* [Consignes]:
A) Recopiez fidèlement, s'il vous plaît, le passage de l'extrait sur Lorenzo da Ponte qui commence par « Fin ch’ han » et s'arrête après « plus profonde misère. ».
B) D'après l'extrait sur Lorenzo da Ponte, quel rôle Garcia chantait-il lors de la première représentation de l'œuvre à New-York ?

Fin ch’ han dal vino
Calda la testa,
Una gran festa
Fa preparar.

Ils conviennent aussitôt de monter sur le théâtre de New-York le chef-d’œuvre de Mozart ; mais il manquait un ténor pour chanter don Ottavio : comment faire ? Da Ponte, à force de démarches et de prières, parvient à trouver un amateur qui consent à lever l’obstacle. C’est ainsi que fut représentée pour la première fois à New-York cette œuvre colossale, Garcia chantant le rôle de don Juan, et son illustre fille, qui n’était pas encore Mme Malibran, celui de Zerlina. Ce fut le dernier beau jour de Lorenzo da Ponte. Avant de mourir délaissé sur une terre froide et inhospitalière, bien loin de sa chère Venise et du ciel fortuné qui l’avait vu naître, il put entrevoir encore une fois les rêves enchantés qui avaient charmé sa jeunesse. Il mourut à New-York, le 17 août 1838, âgé de quatre-vingt-dix ans, dans la plus profonde misère.

* [Données enregistrées]:

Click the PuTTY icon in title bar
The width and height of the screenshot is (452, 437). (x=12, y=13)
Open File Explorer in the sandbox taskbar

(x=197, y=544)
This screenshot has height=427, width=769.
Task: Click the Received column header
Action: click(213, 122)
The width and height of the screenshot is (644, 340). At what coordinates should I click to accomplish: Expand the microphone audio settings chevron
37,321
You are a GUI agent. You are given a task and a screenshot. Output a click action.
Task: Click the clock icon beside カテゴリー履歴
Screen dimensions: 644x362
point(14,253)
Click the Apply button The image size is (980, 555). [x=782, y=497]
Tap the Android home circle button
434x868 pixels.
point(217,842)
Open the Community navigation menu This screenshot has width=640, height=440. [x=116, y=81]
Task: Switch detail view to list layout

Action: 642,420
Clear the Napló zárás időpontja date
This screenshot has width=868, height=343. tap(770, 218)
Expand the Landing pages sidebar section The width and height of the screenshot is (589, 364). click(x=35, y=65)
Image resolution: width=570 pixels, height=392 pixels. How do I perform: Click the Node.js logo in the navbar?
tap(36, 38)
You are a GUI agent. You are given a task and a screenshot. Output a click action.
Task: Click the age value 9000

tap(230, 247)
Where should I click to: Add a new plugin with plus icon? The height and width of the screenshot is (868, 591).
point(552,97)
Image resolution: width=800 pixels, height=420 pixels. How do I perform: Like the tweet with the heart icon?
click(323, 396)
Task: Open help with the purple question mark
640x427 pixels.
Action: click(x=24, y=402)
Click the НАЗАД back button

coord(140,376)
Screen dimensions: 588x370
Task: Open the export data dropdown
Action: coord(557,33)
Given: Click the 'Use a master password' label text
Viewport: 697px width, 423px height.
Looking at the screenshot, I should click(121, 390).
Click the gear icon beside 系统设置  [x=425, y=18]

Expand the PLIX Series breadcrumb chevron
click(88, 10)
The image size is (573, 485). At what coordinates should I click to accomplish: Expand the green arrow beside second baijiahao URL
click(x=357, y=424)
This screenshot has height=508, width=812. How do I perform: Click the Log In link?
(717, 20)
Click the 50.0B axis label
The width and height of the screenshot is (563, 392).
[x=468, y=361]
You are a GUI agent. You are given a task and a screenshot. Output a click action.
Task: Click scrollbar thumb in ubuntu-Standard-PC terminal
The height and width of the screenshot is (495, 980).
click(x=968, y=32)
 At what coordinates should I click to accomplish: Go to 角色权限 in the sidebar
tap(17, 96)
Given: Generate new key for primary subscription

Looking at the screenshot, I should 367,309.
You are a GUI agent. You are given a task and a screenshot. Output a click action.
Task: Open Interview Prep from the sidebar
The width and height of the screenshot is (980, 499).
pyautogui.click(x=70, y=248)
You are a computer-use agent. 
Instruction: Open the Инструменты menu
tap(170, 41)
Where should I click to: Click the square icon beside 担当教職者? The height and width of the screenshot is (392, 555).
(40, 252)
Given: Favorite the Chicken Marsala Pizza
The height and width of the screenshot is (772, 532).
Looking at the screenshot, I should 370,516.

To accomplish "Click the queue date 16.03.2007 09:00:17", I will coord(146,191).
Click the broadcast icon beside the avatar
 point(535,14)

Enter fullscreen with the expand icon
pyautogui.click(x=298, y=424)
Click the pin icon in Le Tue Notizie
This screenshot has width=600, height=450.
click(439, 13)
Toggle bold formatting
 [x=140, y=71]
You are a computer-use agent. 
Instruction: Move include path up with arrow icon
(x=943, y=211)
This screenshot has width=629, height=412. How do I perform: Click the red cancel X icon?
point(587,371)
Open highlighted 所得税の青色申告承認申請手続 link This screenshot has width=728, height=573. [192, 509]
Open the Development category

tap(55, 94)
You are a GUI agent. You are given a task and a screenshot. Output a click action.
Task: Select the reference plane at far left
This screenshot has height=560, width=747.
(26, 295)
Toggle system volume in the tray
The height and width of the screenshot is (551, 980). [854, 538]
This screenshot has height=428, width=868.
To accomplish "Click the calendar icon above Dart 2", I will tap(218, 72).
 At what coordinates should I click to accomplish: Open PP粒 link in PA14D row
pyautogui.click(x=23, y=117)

* [Corrigé]:
A)
Fin ch’ han dal vino
Calda la testa,
Una gran festa
Fa preparar.

Ils conviennent aussitôt de monter sur le théâtre de New-York le chef-d’œuvre de Mozart ; mais il manquait un ténor pour chanter don Ottavio : comment faire ? Da Ponte, à force de démarches et de prières, parvient à trouver un amateur qui consent à lever l’obstacle. C’est ainsi que fut représentée pour la première fois à New-York cette œuvre colossale, Garcia chantant le rôle de don Juan, et son illustre fille, qui n’était pas encore Mme Malibran, celui de Zerlina. Ce fut le dernier beau jour de Lorenzo da Ponte. Avant de mourir délaissé sur une terre froide et inhospitalière, bien loin de sa chère Venise et du ciel fortuné qui l’avait vu naître, il put entrevoir encore une fois les rêves enchantés qui avaient charmé sa jeunesse. Il mourut à New-York, le 17 août 1838, âgé de quatre-vingt-dix ans, dans la plus profonde misère.

B) Garcia chantait le rôle de don Juan.